China's Mars rover past initial program, soldiers on
China's Zhurong Mars rover has completed its initial program of exploring the red planet in search of frozen water, which could provide insight into its history and whether it once supported life, and now the rover soldiers on, Daily Sabah reports.
China's National Space Administration said on its website Friday that Zhurong completed its 90-day program on Aug. 15 and was in excellent technical condition and fully charged.
It said it would continue to explore the area known as Utopia Planitia where it landed on May 14. Zhurong has been consistently sending back photos and data via the Tianwen-1 orbiter that crosses over it once a day.
After the United States, China is the second country to land and sustainably operate a spacecraft on Mars, where days are 40 minutes longer than on Earth.
At 1.85 meters (6 feet) in height, Zhurong is significantly smaller than the American Perseverance rover, which is exploring the planet with a tiny helicopter. NASA's rover has started collecting its first samples in August for return to Earth as early as 2031.
Concurrently, China is assembling its permanent space station, with three astronauts now aboard the Tianhe, or Heavenly Harmony, core that was put into orbit on April 29. Two of the astronauts completed their second space walk on Friday. All three are due to return to Earth in September and be replaced by a new crew.

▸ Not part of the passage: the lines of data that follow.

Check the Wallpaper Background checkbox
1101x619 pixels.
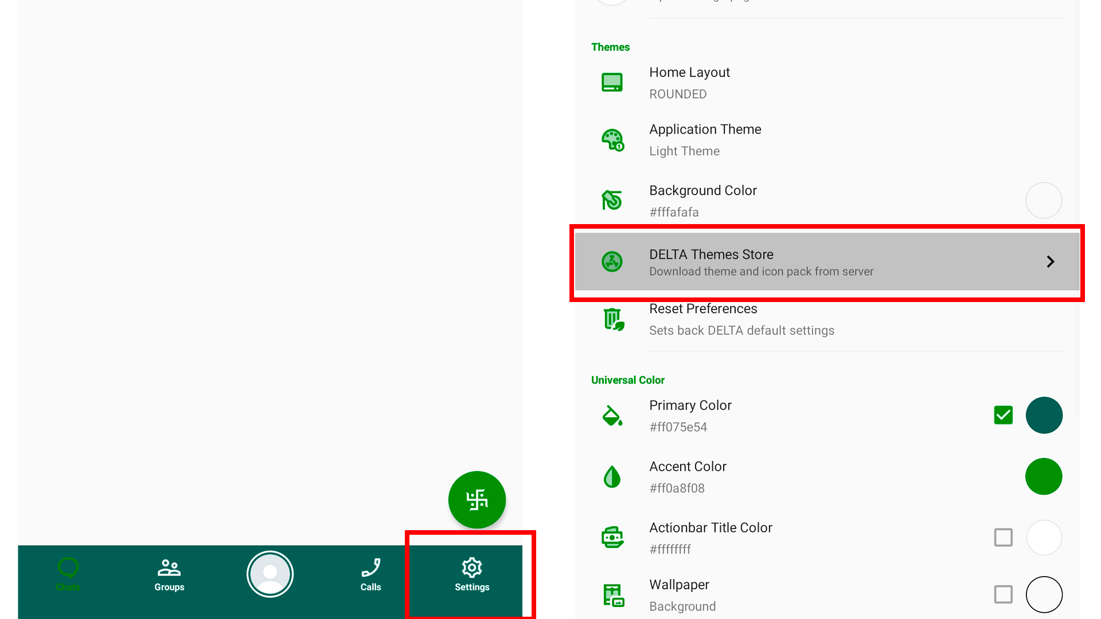click(x=1003, y=594)
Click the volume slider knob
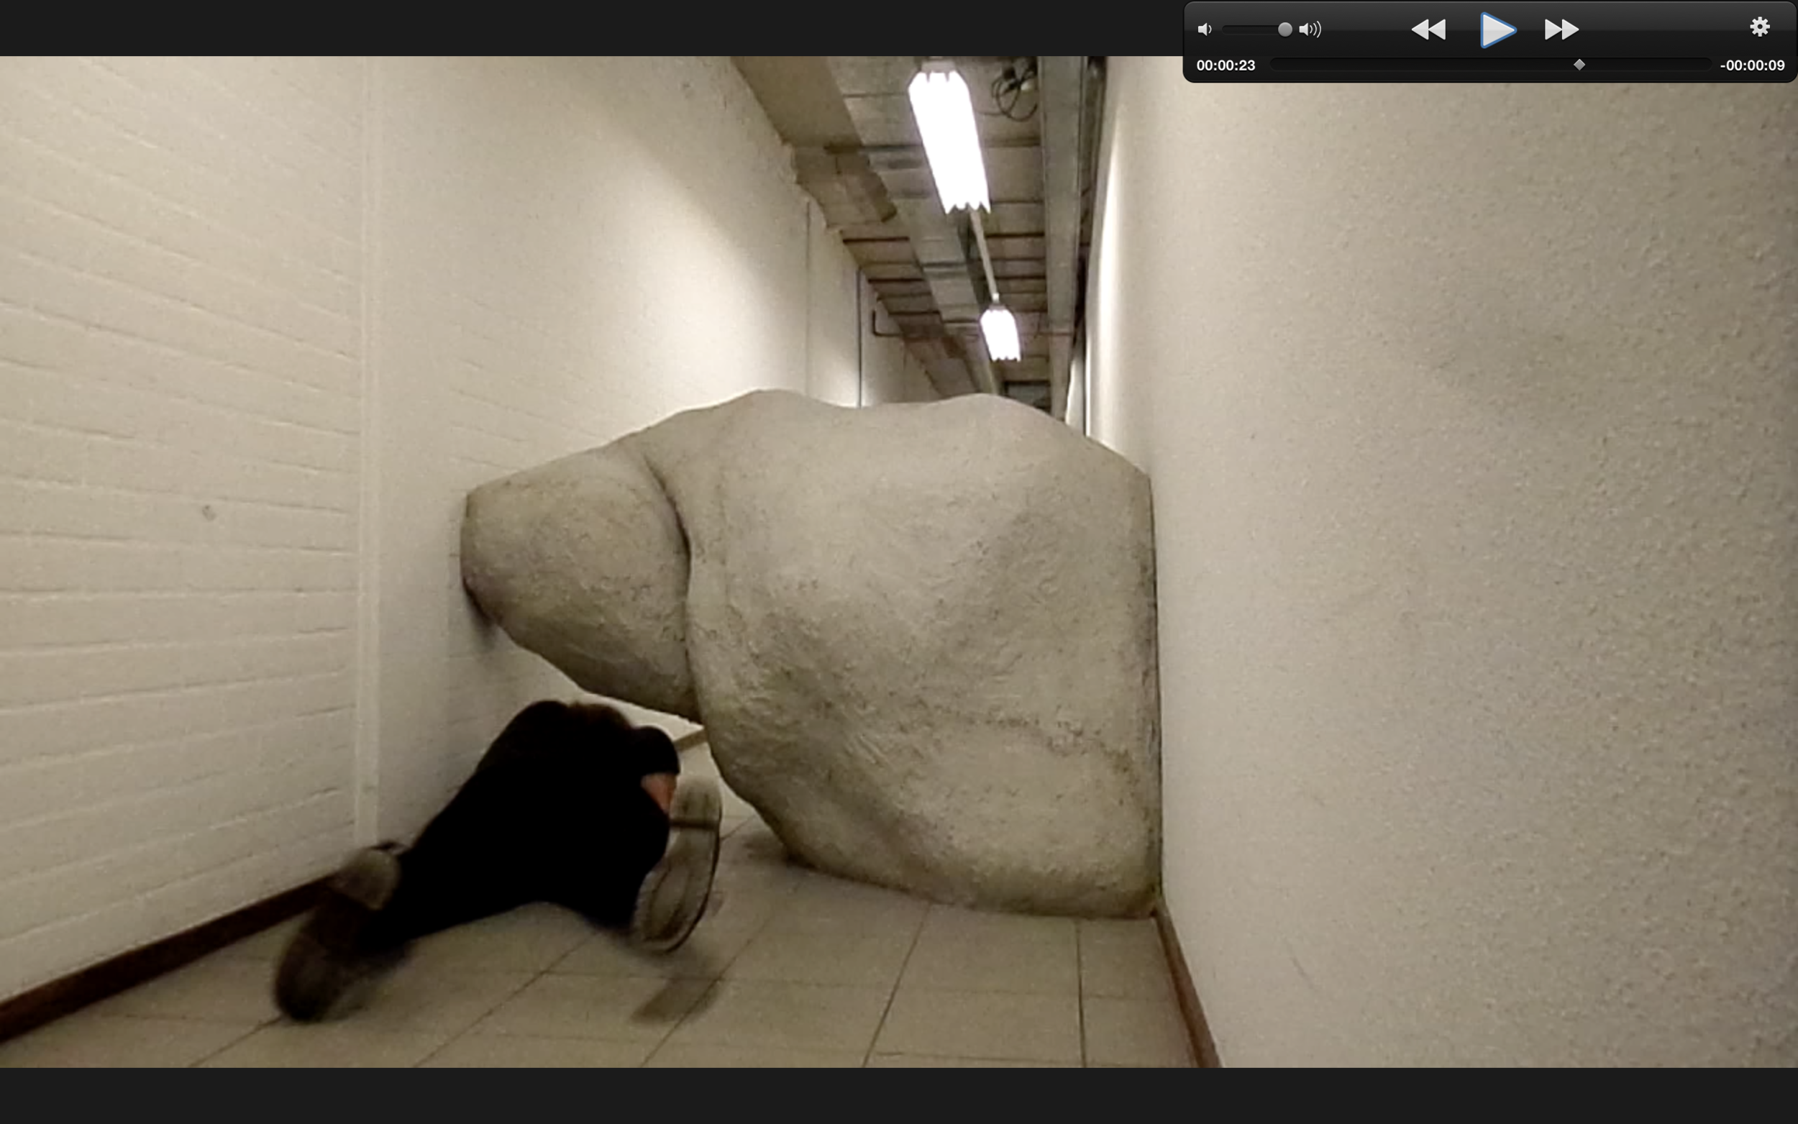This screenshot has width=1798, height=1124. click(1285, 30)
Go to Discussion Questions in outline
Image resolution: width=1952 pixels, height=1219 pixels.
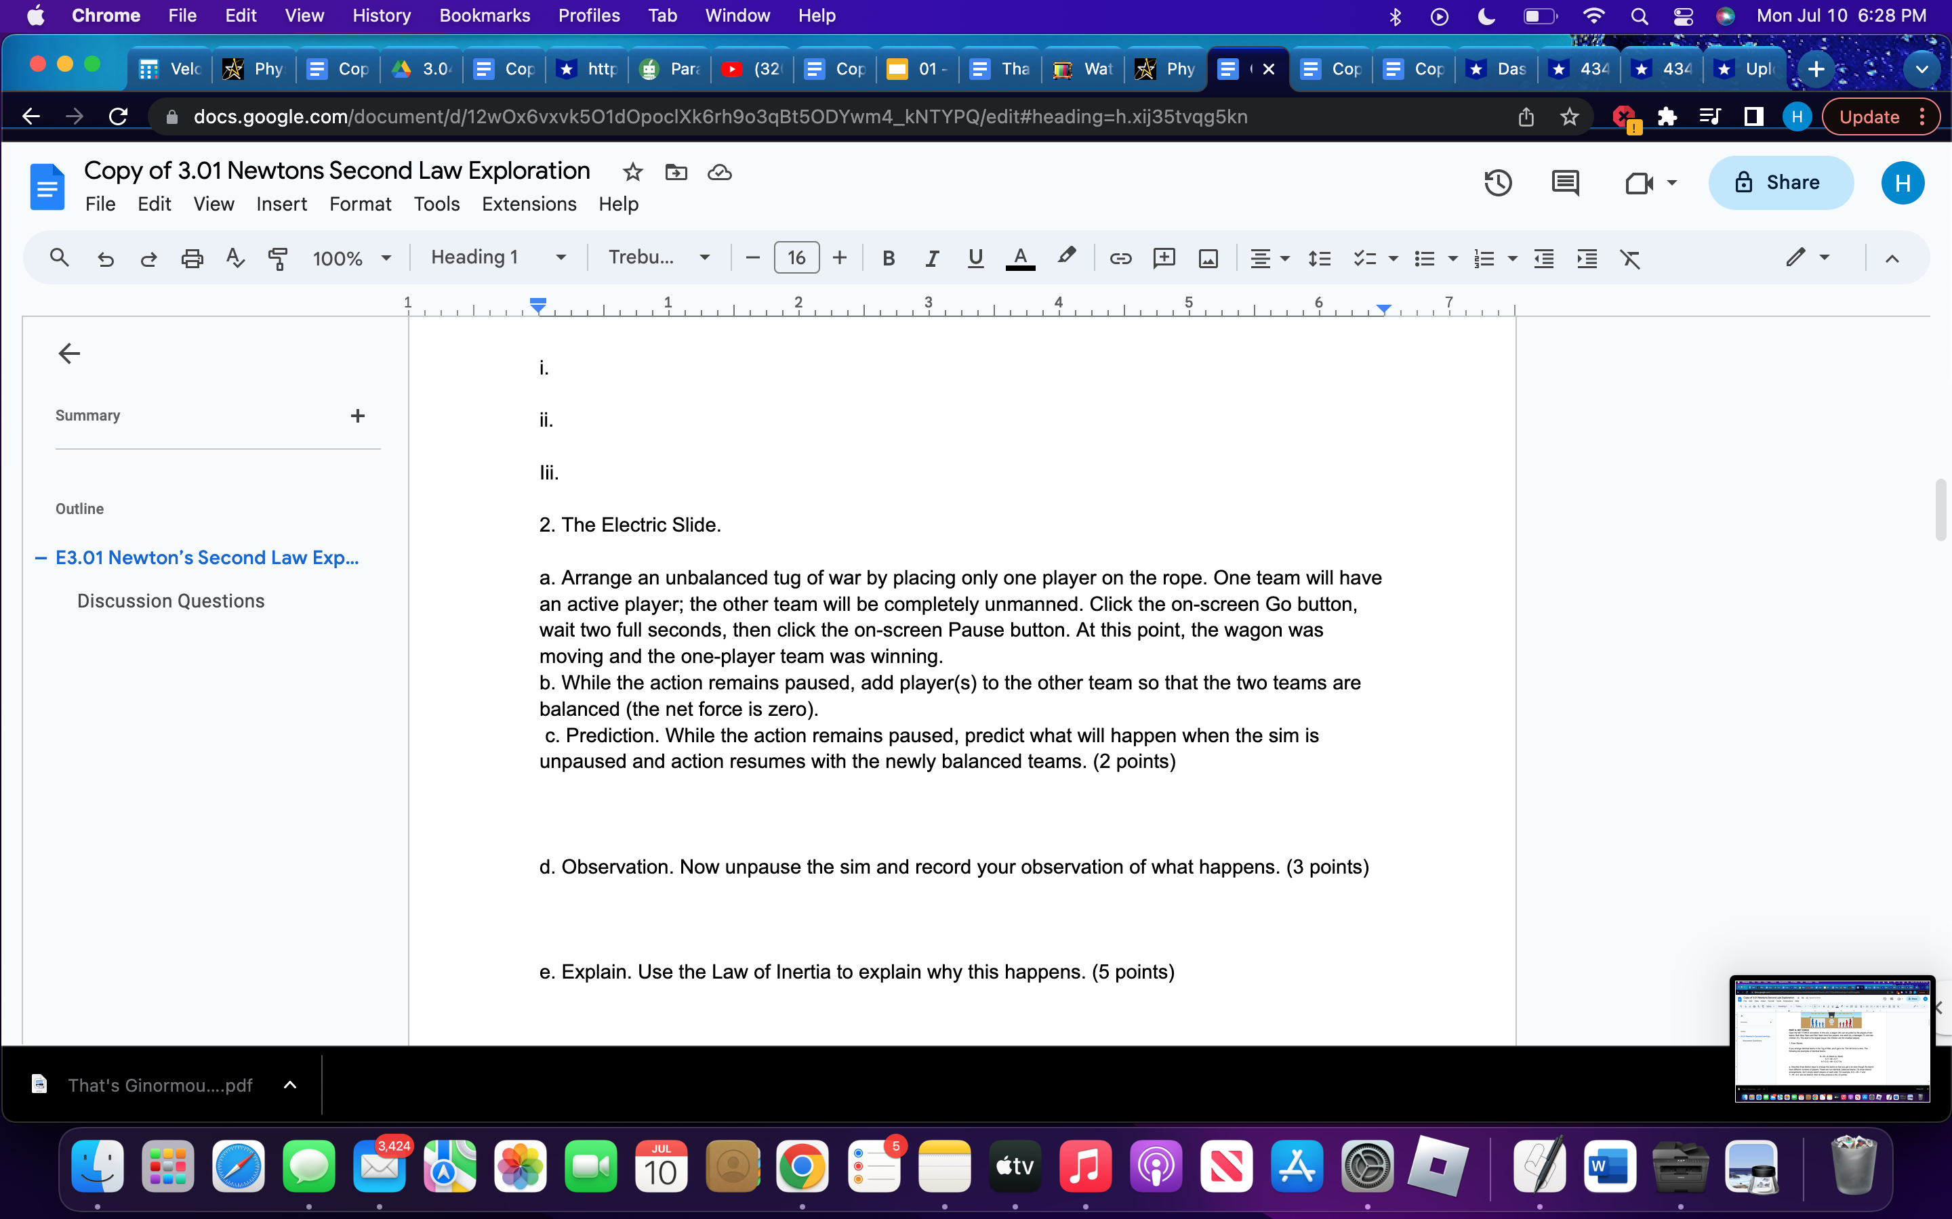click(170, 601)
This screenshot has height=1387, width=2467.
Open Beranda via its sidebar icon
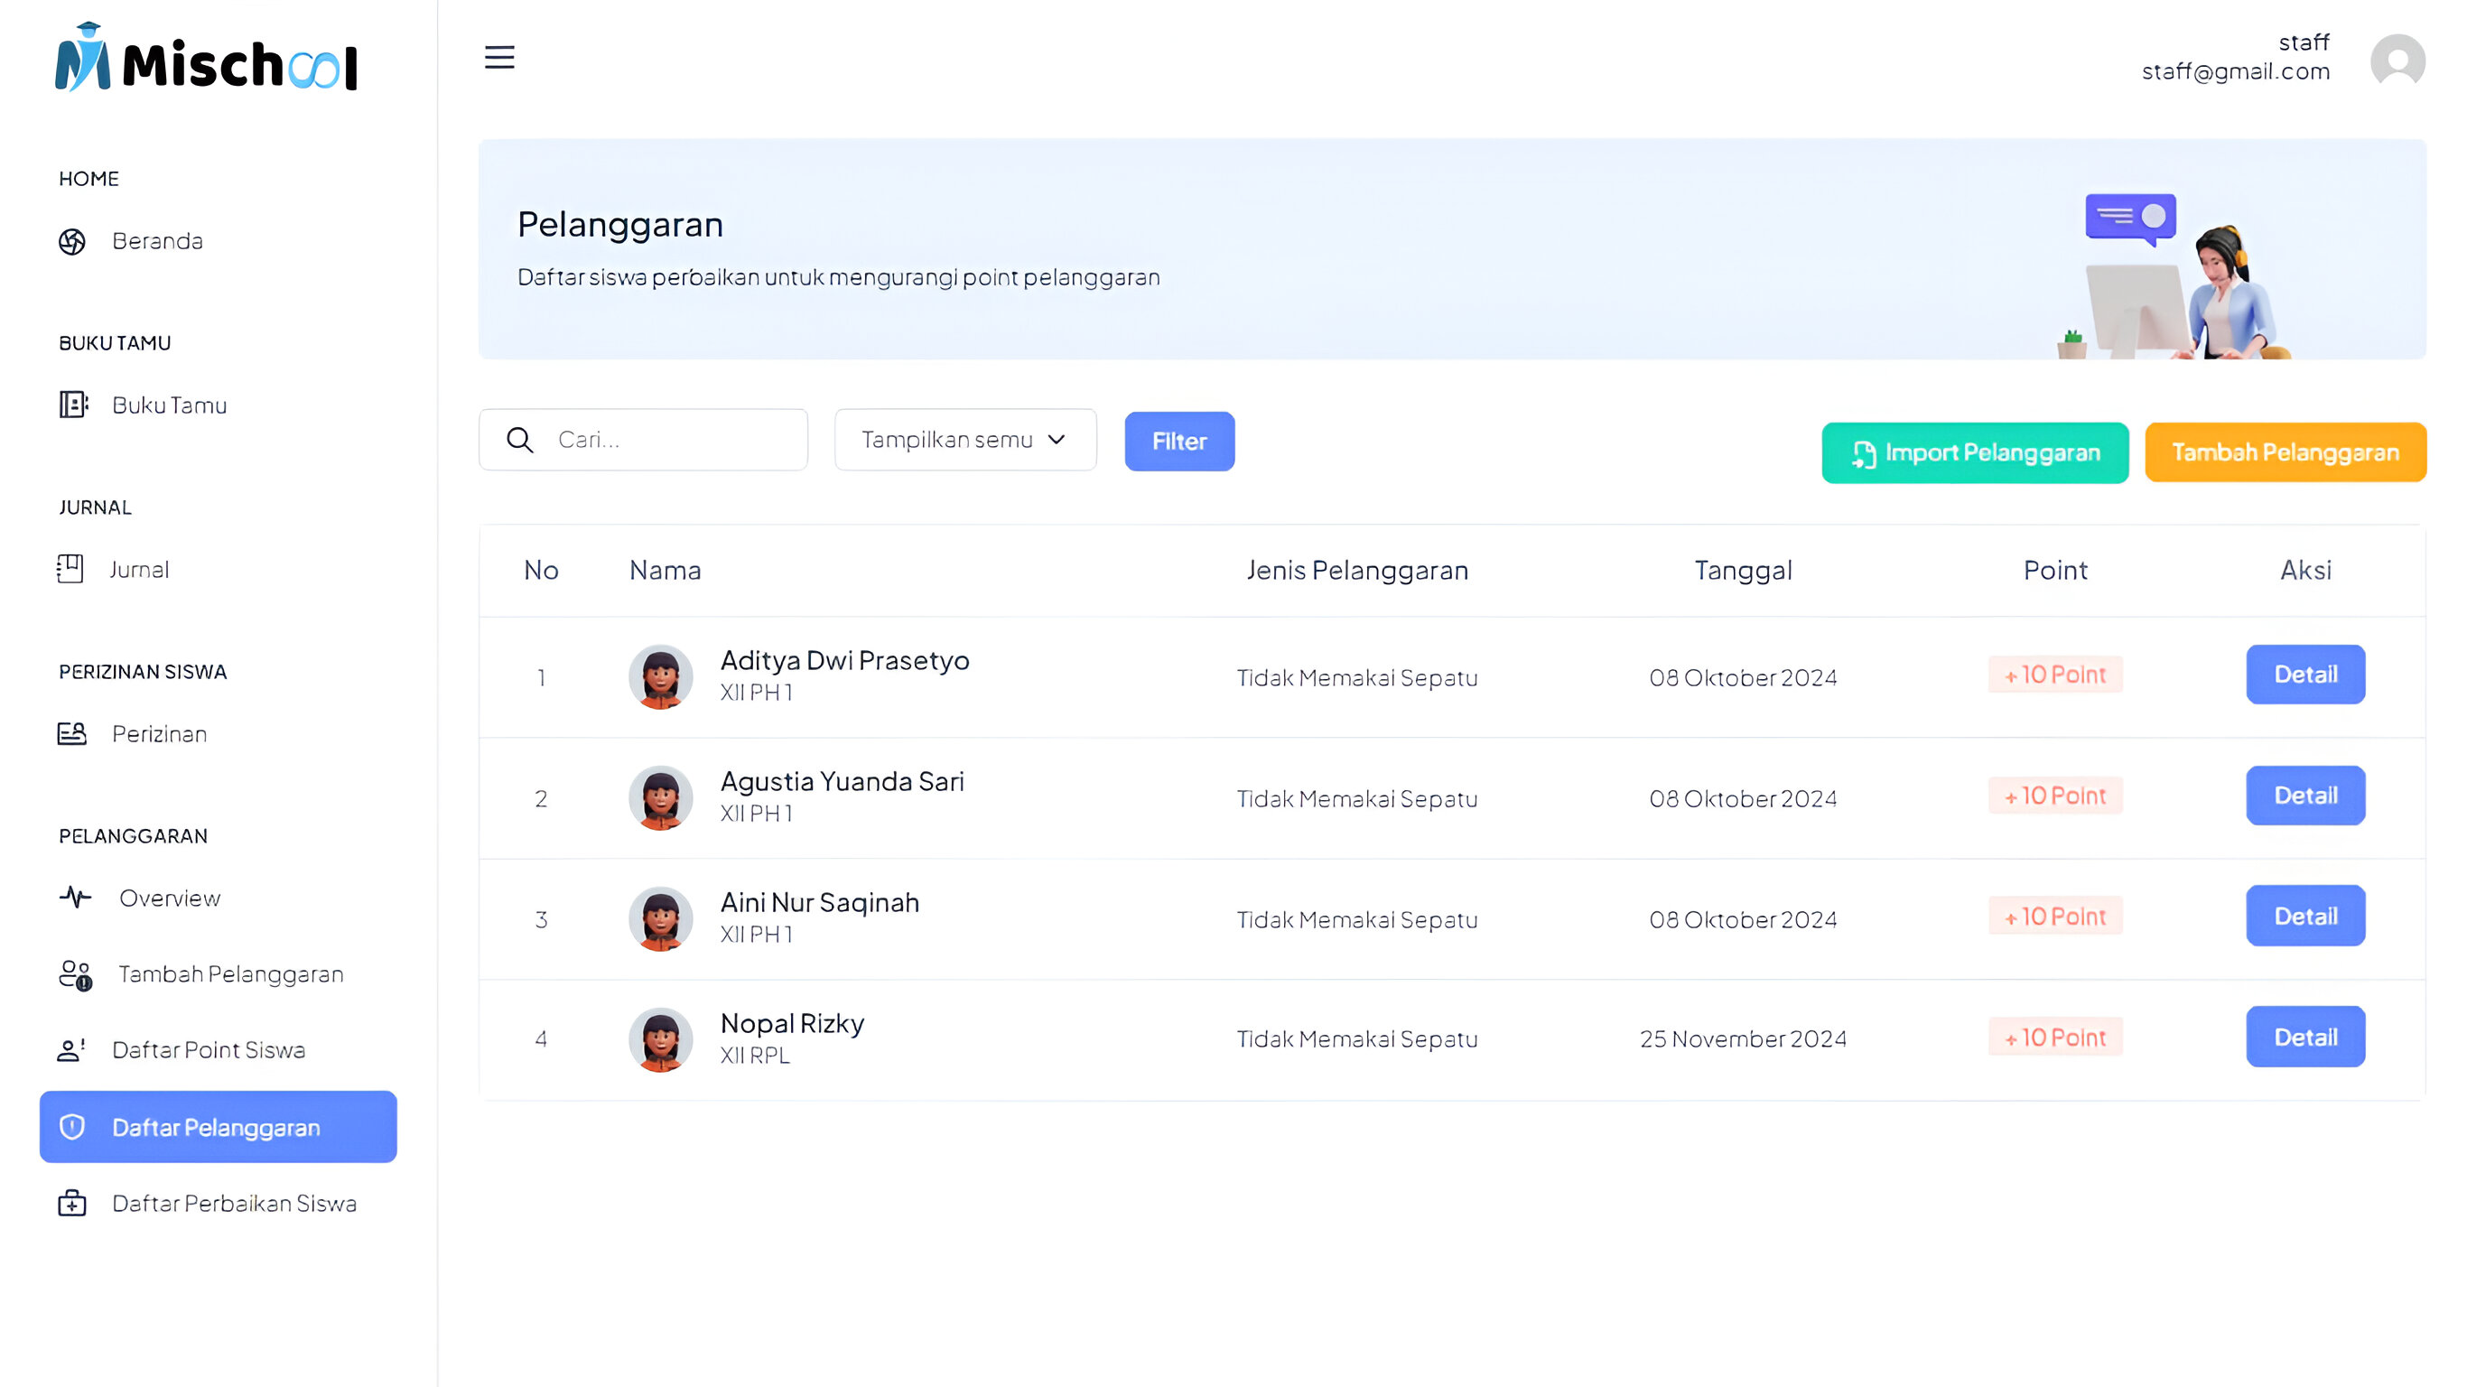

China earlier launched two smaller experimental space stations. It has been excluded from the International Space Station largely at the insistence of the United States, which is wary of the Chinese space program's secrecy and close military links. Congressional approval is also required for any cooperation between NASA and the CNSA.
China also recently brought back lunar samples, the first by any country's space program since the 1970s, and has landed a probe and rover on the moon's less explored far side.
China first put an astronaut into orbit in 2003, becoming just the third country to do so.